**Task instructions**
Starting at the line that contains "Given: Open the emeteo.sk site name", write out each line exactly through the last one in the material below, and nothing more; omit all pictures.

**Records supplied**

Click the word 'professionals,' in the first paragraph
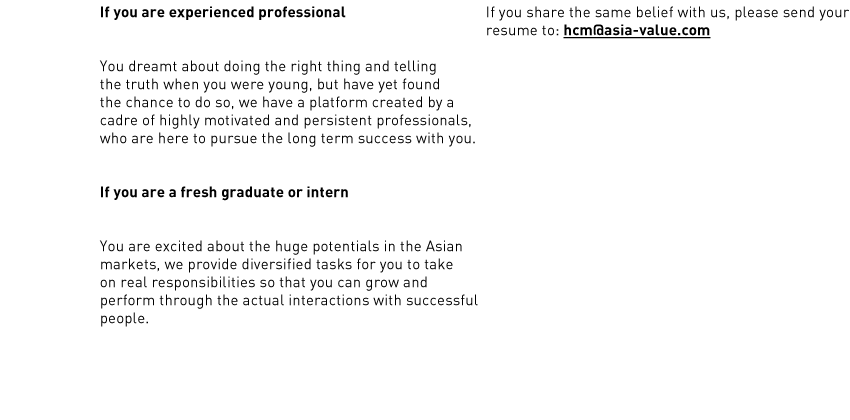 [424, 120]
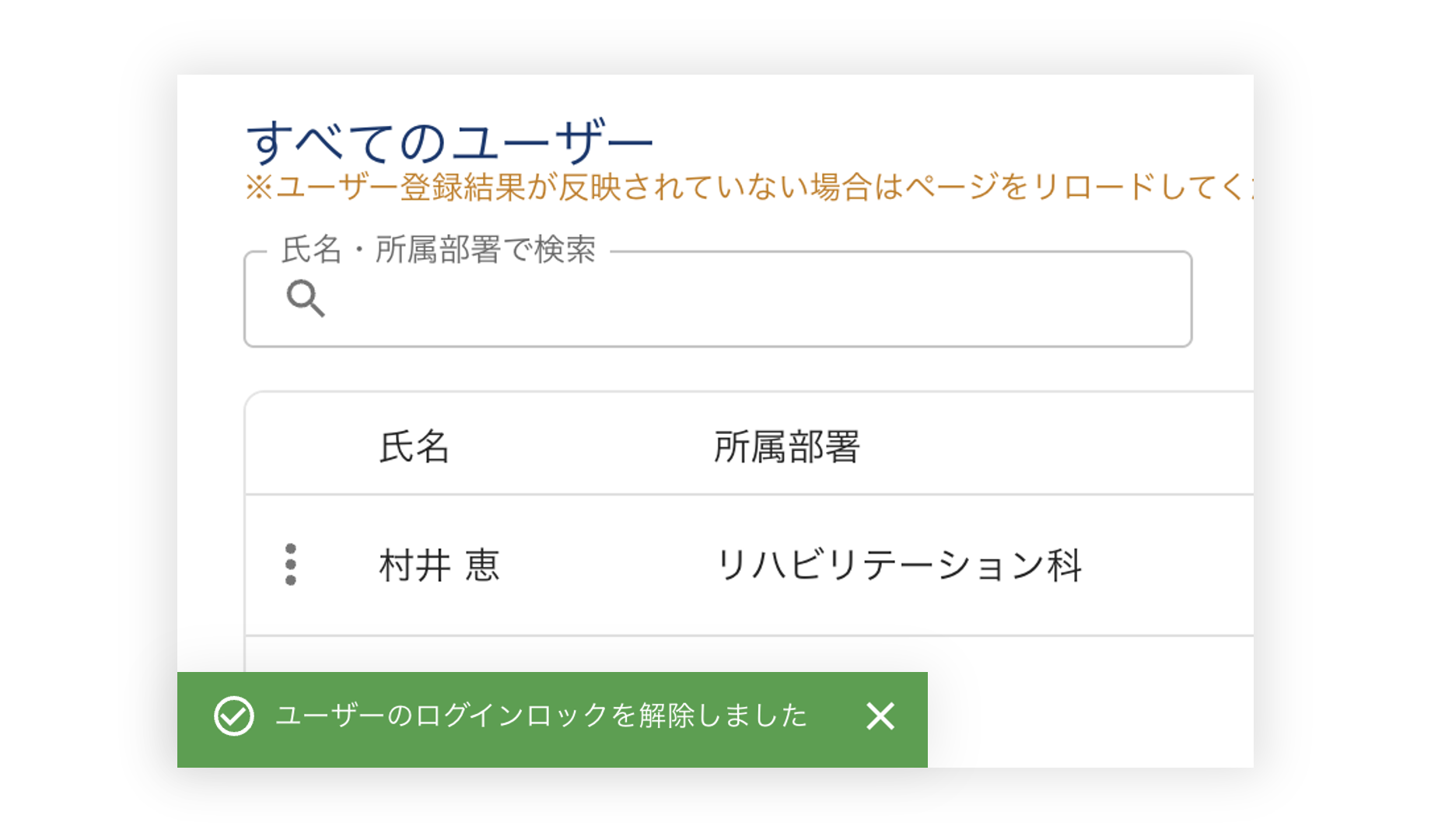Click empty area right of リハビリテーション科
The height and width of the screenshot is (840, 1431).
click(1167, 565)
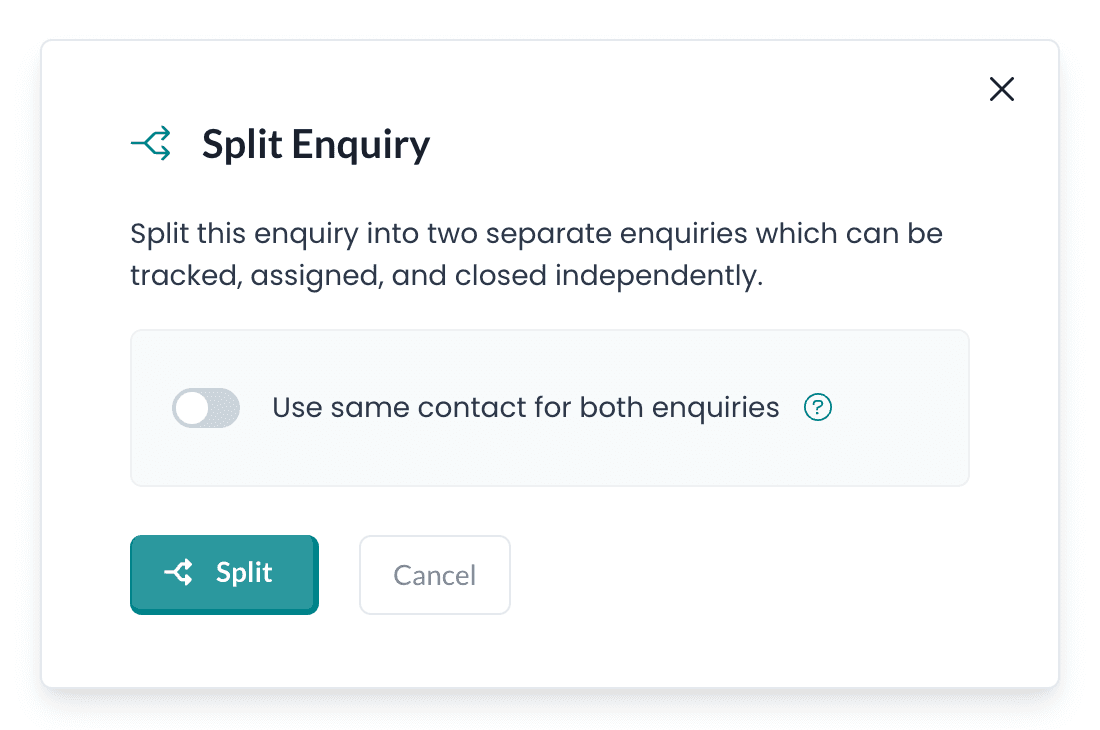1100x730 pixels.
Task: Click the X close icon in the corner
Action: point(1001,89)
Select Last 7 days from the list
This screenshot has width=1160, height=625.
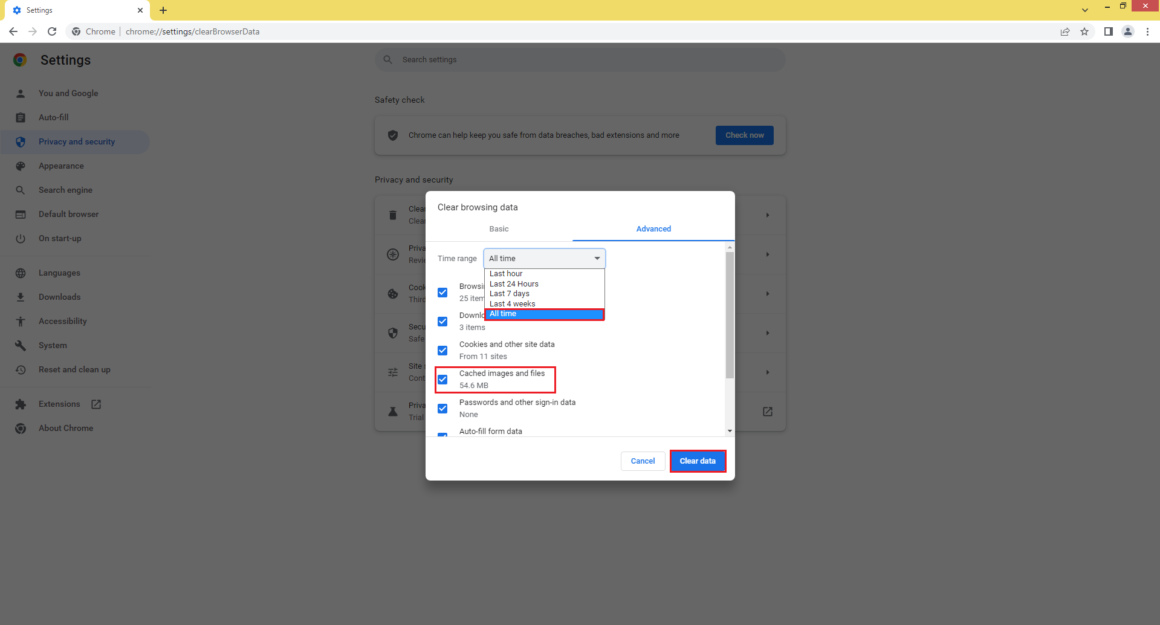[x=512, y=293]
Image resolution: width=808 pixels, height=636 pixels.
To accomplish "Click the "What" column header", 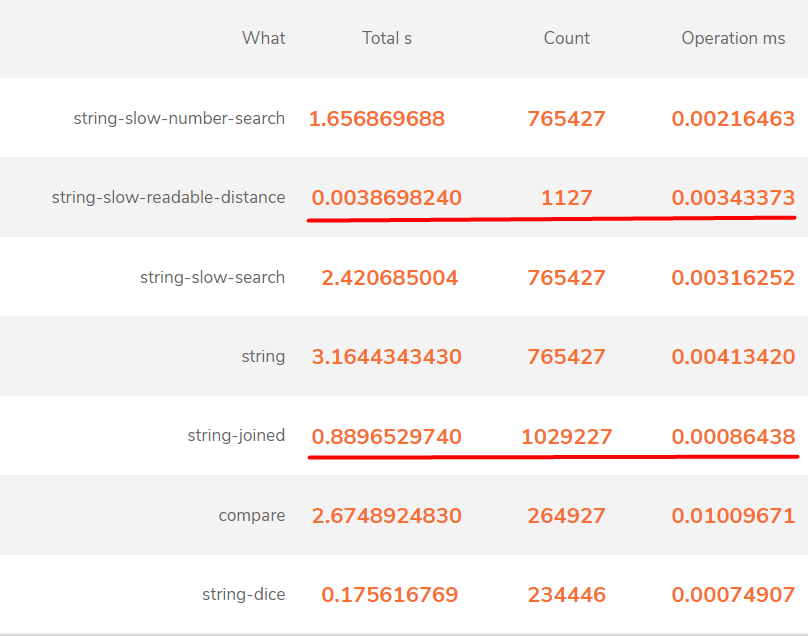I will click(x=263, y=38).
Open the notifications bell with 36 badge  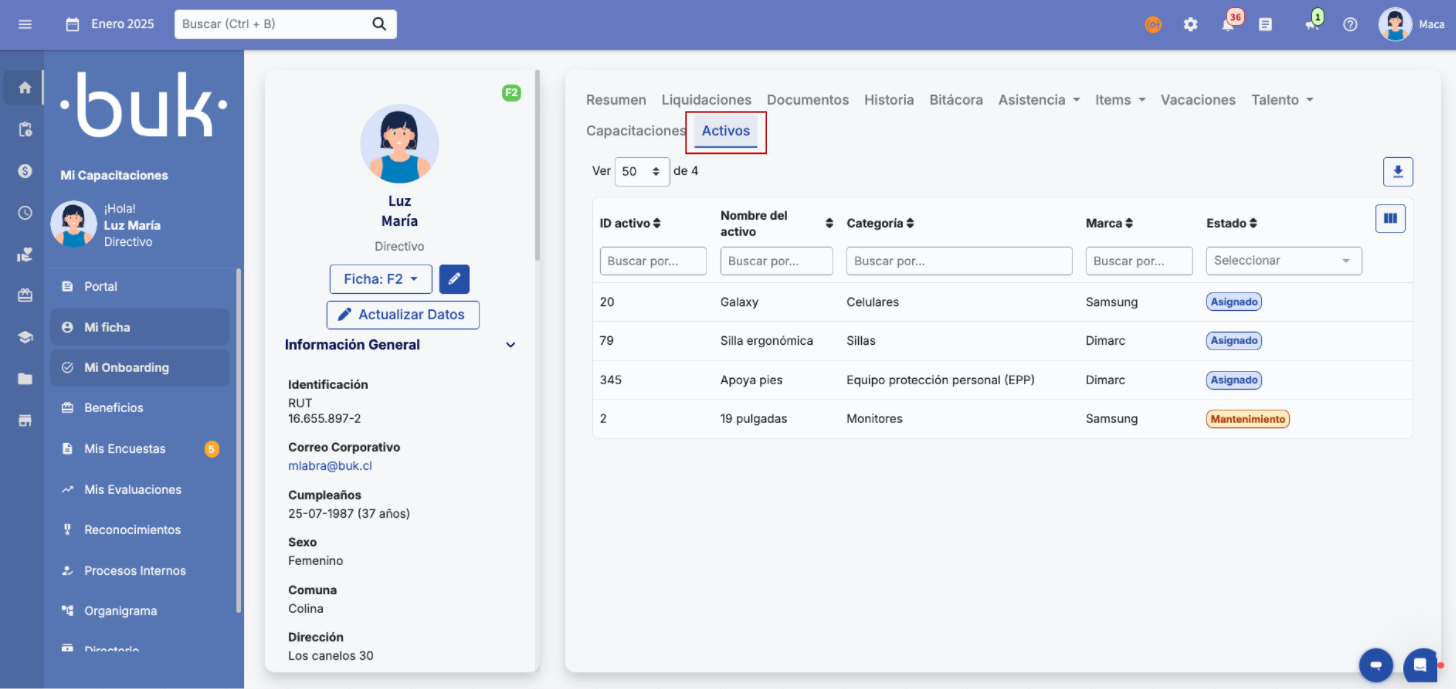pyautogui.click(x=1228, y=24)
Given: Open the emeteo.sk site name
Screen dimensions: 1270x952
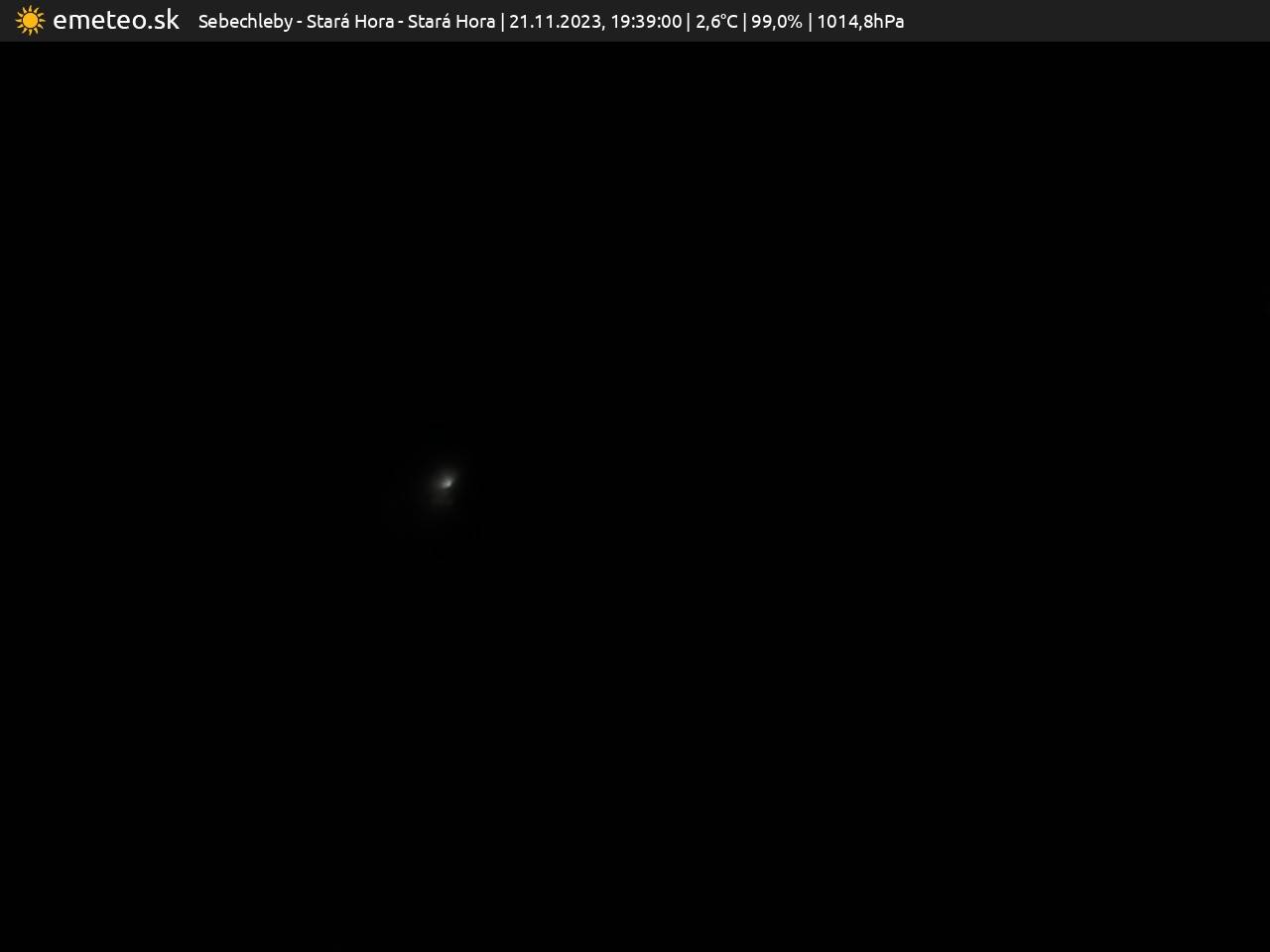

**Reply to the task**
Given: Open the emeteo.sk site name
Screen dimensions: 1270x952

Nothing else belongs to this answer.